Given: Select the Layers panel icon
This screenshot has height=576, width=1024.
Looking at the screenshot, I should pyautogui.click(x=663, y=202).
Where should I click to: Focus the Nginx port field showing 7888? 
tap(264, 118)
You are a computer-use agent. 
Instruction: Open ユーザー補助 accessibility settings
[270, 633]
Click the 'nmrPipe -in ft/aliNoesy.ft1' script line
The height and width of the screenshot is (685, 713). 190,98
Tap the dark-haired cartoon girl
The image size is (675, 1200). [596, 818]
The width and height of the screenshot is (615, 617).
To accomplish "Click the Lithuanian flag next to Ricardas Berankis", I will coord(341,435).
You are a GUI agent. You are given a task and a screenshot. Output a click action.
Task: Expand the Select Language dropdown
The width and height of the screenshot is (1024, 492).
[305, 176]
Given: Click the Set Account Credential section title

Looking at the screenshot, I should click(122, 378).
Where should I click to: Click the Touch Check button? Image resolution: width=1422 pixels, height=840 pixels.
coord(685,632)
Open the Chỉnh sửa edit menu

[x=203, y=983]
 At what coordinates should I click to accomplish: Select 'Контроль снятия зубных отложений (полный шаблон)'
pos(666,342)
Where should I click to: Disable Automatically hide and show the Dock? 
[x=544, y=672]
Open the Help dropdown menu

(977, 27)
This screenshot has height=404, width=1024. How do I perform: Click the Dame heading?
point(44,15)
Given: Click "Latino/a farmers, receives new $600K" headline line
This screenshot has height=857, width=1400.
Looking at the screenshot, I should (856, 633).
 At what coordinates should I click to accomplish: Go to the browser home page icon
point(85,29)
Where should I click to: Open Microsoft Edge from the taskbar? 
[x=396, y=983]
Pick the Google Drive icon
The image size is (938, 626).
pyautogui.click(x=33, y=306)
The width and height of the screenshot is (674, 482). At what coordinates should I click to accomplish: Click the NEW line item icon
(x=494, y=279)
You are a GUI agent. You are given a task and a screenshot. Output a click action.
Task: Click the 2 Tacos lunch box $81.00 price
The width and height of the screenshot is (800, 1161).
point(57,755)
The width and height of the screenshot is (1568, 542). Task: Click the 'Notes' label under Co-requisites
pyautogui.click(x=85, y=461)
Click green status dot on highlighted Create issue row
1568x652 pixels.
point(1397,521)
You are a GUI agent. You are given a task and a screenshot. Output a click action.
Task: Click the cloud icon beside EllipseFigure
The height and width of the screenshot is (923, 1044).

» **Work required**
Could you output every entry from the listing above without altering a word?

» **Response box**
Given: Select the Layers panel icon
This screenshot has height=576, width=1024.
Looking at the screenshot, I should pyautogui.click(x=663, y=202).
Where should I click to: Focus the Nginx port field showing 7888? 
tap(264, 118)
You are a computer-use agent. 
Instruction: Open ユーザー補助 accessibility settings
[270, 633]
Click the 'nmrPipe -in ft/aliNoesy.ft1' script line
The height and width of the screenshot is (685, 713). 190,98
Tap the dark-haired cartoon girl
The image size is (675, 1200). [596, 818]
The width and height of the screenshot is (615, 617).
To accomplish "Click the Lithuanian flag next to Ricardas Berankis", I will coord(341,435).
You are a GUI agent. You are given a task and a screenshot. Output a click action.
Task: Expand the Select Language dropdown
The width and height of the screenshot is (1024, 492).
[305, 176]
Given: Click the Set Account Credential section title

Looking at the screenshot, I should click(122, 378).
Where should I click to: Click the Touch Check button? Image resolution: width=1422 pixels, height=840 pixels.
coord(685,632)
Open the Chỉnh sửa edit menu

[x=203, y=983]
 At what coordinates should I click to accomplish: Select 'Контроль снятия зубных отложений (полный шаблон)'
pos(666,342)
Where should I click to: Disable Automatically hide and show the Dock? 
[x=544, y=672]
Open the Help dropdown menu

(977, 27)
This screenshot has height=404, width=1024. How do I perform: Click the Dame heading?
point(44,15)
Given: Click "Latino/a farmers, receives new $600K" headline line
This screenshot has height=857, width=1400.
Looking at the screenshot, I should (856, 633).
 At what coordinates should I click to accomplish: Go to the browser home page icon
point(85,29)
Where should I click to: Open Microsoft Edge from the taskbar? 
[x=396, y=983]
Pick the Google Drive icon
The image size is (938, 626).
pyautogui.click(x=33, y=306)
The width and height of the screenshot is (674, 482). At what coordinates should I click to accomplish: Click the NEW line item icon
(x=494, y=279)
You are a GUI agent. You are given a task and a screenshot. Output a click action.
Task: Click the 2 Tacos lunch box $81.00 price
The width and height of the screenshot is (800, 1161).
point(57,755)
The width and height of the screenshot is (1568, 542). Task: Click the 'Notes' label under Co-requisites
pyautogui.click(x=85, y=461)
Click green status dot on highlighted Create issue row
1568x652 pixels.
point(1397,521)
You are a GUI agent. You are given a task and a screenshot. Output a click action.
Task: Click the cloud icon beside EllipseFigure
The height and width of the screenshot is (923, 1044).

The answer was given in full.